— Task details —
Arrange the lines of the records below, starting with the line containing "The image size is (1039, 1148)." and going on through the line containing "The image size is (483, 380). 135,56", as a Markdown table with columns No. and Entry. Skip blank lines, and number the rows consecutively from 1.

— Extracted records —

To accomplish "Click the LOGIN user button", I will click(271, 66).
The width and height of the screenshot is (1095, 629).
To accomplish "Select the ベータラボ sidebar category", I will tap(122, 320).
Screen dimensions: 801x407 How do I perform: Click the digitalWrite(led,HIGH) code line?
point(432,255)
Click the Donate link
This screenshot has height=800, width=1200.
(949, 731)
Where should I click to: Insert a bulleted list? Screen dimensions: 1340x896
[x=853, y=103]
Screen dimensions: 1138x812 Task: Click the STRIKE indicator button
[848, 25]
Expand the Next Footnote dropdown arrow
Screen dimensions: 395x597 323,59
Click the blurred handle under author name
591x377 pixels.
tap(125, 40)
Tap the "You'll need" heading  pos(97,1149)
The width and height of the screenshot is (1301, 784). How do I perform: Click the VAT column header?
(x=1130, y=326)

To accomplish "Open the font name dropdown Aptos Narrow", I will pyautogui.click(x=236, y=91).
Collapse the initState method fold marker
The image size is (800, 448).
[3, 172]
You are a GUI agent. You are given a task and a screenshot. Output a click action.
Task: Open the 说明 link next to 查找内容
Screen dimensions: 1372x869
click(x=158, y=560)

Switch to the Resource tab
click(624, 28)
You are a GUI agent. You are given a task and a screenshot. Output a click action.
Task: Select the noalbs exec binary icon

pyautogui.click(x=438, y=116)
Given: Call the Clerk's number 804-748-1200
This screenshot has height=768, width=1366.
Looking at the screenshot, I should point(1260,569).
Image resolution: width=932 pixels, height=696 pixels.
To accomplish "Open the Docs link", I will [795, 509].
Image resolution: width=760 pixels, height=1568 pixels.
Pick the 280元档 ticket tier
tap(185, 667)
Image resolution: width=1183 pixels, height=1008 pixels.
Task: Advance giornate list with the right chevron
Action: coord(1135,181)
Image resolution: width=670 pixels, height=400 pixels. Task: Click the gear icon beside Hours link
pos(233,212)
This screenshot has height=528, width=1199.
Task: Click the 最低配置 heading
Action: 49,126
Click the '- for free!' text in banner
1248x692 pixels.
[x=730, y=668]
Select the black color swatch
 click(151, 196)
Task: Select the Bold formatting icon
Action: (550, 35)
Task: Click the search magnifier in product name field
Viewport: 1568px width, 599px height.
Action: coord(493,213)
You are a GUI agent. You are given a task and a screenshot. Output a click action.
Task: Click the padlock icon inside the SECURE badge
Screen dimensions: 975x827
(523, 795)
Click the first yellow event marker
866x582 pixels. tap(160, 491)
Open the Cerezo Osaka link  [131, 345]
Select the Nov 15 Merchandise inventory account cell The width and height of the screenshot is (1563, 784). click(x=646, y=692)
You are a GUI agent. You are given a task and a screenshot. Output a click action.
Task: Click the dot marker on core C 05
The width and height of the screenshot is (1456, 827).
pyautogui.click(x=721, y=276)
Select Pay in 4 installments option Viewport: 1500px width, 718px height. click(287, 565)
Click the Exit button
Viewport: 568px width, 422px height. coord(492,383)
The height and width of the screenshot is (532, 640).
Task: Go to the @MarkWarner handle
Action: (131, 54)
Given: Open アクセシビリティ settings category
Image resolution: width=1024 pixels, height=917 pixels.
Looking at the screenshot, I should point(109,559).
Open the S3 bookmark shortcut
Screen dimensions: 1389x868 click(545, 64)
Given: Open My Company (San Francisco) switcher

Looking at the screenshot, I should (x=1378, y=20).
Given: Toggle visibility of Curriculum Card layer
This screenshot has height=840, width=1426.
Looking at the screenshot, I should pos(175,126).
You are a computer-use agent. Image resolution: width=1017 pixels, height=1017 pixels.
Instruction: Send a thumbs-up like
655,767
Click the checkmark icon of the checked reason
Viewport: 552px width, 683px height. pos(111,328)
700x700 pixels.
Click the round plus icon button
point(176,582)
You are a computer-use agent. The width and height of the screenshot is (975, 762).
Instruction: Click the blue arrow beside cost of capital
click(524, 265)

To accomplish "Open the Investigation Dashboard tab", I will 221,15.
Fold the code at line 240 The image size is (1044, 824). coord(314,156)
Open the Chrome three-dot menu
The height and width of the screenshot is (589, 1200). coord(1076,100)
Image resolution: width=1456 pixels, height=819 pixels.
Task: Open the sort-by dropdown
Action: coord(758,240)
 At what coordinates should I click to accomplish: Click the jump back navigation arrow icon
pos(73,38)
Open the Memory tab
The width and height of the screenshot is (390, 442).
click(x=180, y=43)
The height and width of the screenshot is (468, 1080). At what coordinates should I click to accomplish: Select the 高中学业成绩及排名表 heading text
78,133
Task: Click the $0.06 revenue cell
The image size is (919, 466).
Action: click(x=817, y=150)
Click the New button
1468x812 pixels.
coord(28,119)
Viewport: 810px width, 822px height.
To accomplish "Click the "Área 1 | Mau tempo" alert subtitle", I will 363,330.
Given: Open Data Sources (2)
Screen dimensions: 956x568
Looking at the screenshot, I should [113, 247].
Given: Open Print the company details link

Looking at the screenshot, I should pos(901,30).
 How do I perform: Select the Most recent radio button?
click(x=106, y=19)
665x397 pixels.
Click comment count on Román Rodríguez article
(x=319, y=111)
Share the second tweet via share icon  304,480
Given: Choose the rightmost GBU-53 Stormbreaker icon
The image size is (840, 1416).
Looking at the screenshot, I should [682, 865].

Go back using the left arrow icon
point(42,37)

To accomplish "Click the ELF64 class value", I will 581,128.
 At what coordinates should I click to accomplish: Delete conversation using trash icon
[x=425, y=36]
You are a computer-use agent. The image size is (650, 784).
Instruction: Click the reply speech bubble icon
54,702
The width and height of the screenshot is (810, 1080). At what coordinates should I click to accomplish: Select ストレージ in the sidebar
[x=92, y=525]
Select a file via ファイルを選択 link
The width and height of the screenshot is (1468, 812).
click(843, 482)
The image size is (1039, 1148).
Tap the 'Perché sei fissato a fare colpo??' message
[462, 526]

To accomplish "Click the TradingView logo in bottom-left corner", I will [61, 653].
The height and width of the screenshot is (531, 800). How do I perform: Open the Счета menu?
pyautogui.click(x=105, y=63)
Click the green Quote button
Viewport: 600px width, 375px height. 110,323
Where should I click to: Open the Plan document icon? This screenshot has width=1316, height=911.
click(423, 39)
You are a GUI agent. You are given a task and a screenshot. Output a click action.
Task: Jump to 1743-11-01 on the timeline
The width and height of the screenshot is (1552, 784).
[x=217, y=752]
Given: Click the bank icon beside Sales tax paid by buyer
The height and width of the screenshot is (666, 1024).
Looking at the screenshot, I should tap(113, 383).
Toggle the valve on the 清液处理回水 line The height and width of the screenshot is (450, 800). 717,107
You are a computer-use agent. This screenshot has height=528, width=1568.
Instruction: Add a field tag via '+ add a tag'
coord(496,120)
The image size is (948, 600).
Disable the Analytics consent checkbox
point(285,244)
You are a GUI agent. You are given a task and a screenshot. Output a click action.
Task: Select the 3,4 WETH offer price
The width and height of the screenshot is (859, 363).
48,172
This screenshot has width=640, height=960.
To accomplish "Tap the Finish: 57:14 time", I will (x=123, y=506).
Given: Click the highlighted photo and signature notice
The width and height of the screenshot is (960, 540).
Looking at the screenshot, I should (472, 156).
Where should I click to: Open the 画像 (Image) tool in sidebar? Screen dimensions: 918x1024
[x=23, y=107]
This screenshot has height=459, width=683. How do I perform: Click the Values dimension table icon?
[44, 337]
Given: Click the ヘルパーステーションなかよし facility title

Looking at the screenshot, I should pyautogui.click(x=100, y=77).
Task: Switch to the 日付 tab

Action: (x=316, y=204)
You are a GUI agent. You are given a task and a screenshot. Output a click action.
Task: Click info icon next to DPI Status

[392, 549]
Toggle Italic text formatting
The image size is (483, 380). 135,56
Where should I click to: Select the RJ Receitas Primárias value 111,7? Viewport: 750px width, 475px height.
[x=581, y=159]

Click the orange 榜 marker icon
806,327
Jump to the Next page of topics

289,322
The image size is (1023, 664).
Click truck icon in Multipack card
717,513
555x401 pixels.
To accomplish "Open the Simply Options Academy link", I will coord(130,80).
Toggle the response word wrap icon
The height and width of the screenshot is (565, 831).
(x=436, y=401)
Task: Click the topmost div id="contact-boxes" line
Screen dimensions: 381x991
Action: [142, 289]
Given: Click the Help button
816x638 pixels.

— Solution —
| No. | Entry |
|---|---|
| 1 | The image size is (1039, 1148). |
| 2 | Tap the 'Perché sei fissato a fare colpo??' message |
| 3 | [462, 526] |
| 4 | To accomplish "Click the TradingView logo in bottom-left corner", I will [61, 653]. |
| 5 | The height and width of the screenshot is (531, 800). How do I perform: Open the Счета menu? |
| 6 | pyautogui.click(x=105, y=63) |
| 7 | Click the green Quote button |
| 8 | Viewport: 600px width, 375px height. 110,323 |
| 9 | Where should I click to: Open the Plan document icon? This screenshot has width=1316, height=911. |
| 10 | click(423, 39) |
| 11 | You are a GUI agent. You are given a task and a screenshot. Output a click action. |
| 12 | Task: Jump to 1743-11-01 on the timeline |
| 13 | The width and height of the screenshot is (1552, 784). |
| 14 | [x=217, y=752] |
| 15 | Given: Click the bank icon beside Sales tax paid by buyer |
| 16 | The height and width of the screenshot is (666, 1024). |
| 17 | Looking at the screenshot, I should tap(113, 383). |
| 18 | Toggle the valve on the 清液处理回水 line The height and width of the screenshot is (450, 800). 717,107 |
| 19 | You are a computer-use agent. This screenshot has height=528, width=1568. |
| 20 | Instruction: Add a field tag via '+ add a tag' |
| 21 | coord(496,120) |
| 22 | The image size is (948, 600). |
| 23 | Disable the Analytics consent checkbox |
| 24 | point(285,244) |
| 25 | You are a GUI agent. You are given a task and a screenshot. Output a click action. |
| 26 | Task: Select the 3,4 WETH offer price |
| 27 | The width and height of the screenshot is (859, 363). |
| 28 | 48,172 |
| 29 | This screenshot has width=640, height=960. |
| 30 | To accomplish "Tap the Finish: 57:14 time", I will (x=123, y=506). |
| 31 | Given: Click the highlighted photo and signature notice |
| 32 | The width and height of the screenshot is (960, 540). |
| 33 | Looking at the screenshot, I should (472, 156). |
| 34 | Where should I click to: Open the 画像 (Image) tool in sidebar? Screen dimensions: 918x1024 |
| 35 | [x=23, y=107] |
| 36 | This screenshot has height=459, width=683. How do I perform: Click the Values dimension table icon? |
| 37 | [44, 337] |
| 38 | Given: Click the ヘルパーステーションなかよし facility title |
| 39 | Looking at the screenshot, I should pyautogui.click(x=100, y=77). |
| 40 | Task: Switch to the 日付 tab |
| 41 | Action: (x=316, y=204) |
| 42 | You are a GUI agent. You are given a task and a screenshot. Output a click action. |
| 43 | Task: Click info icon next to DPI Status |
| 44 | [392, 549] |
| 45 | Toggle Italic text formatting |
| 46 | The image size is (483, 380). 135,56 |